Pour Pauline de Marmiesse, en hommage amical

   L’humanité fait depuis toujours le rêve que ses créations vont lui échapper tandis qu’ils croient pouvoir encore les maîtriser.

Depuis le golem, cet embryon informe dans la mystique juive, jusqu’à l’IA en passant par Terminator ou Frankenstein, on est embastillé dans ce cauchemar.

C’est celui que s’apprête affronter le fanfaron Elon Musk, en l’absence de toute règle, oubliant le devoir, la force d'âme, le discernement, la magnanimité, la responsabilité, visant à la fois toujours plus de « buzz », d’argent et de pouvoir jusqu’à provoquer la puissance des nations. Un fossé sépare ceux qui s’intéressent aux chemins de sens de l’existence, et ceux qui ne l’envisagent que selon l’horizon du profit et de la toute-puissance.

N’est ce pas l’angoisse de la finitude qui meut la volonté de viser toujours plus haut, jusqu'à transcender notre nature. En quête d’un idéal inatteignable, infini, certains sont comme envoûtés par les leurres d’une surnature. L’image de la finitude en l’homme est alors jetée aux orties. Elle gêne. Qu’elle s’appelle Vladimir, Donald ou Elon la bête aspire à dépasser la finitude. Le fou prométhéen cherche à nous en exempter.

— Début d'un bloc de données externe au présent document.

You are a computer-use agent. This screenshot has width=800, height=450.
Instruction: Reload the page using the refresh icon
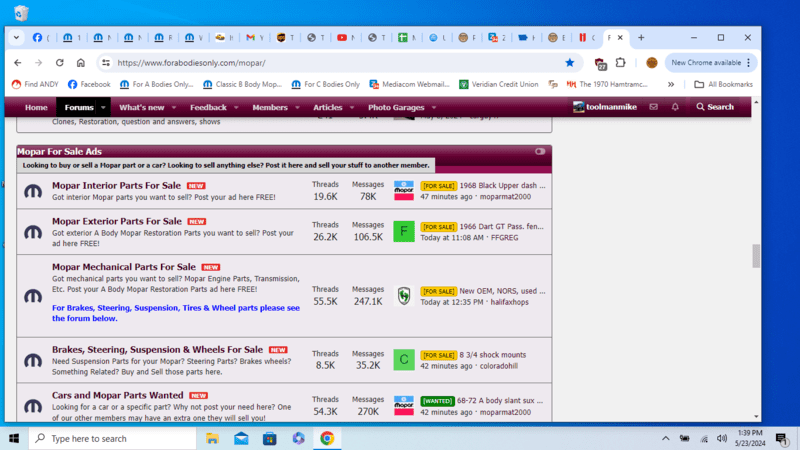[x=60, y=62]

Cette aspiration à se prendre pour Dieu transfère le rêve en cauchemar. Mais ce cauchemar est flatteur pour nous, seuls à être autorisés à dire « merde » à Dieu. Comme le note avec justesse Raphaël Enthoven il n’y a que Dieu pour produire des créatures assez puissantes, aussi libres pour lui dire « merde ». Donc il y a autant d’orgueil que d’humilité dans le sentiment que l’IA va nous échapper. L’IA est un outil ambivalent, comme la fission nucléaire de l’uranium 235. On peut en être dépendant, on peut en avoir la maîtrise. Ce choix ne dépend que de nous.  L’idée que l’IA va nous échapper est une façon d’échapper nous-mêmes à nos propres responsabilités. Celles-ci commencent par une réflexion éthique, qui a manqué cruellement dans l’exploitation rendue possible par internet.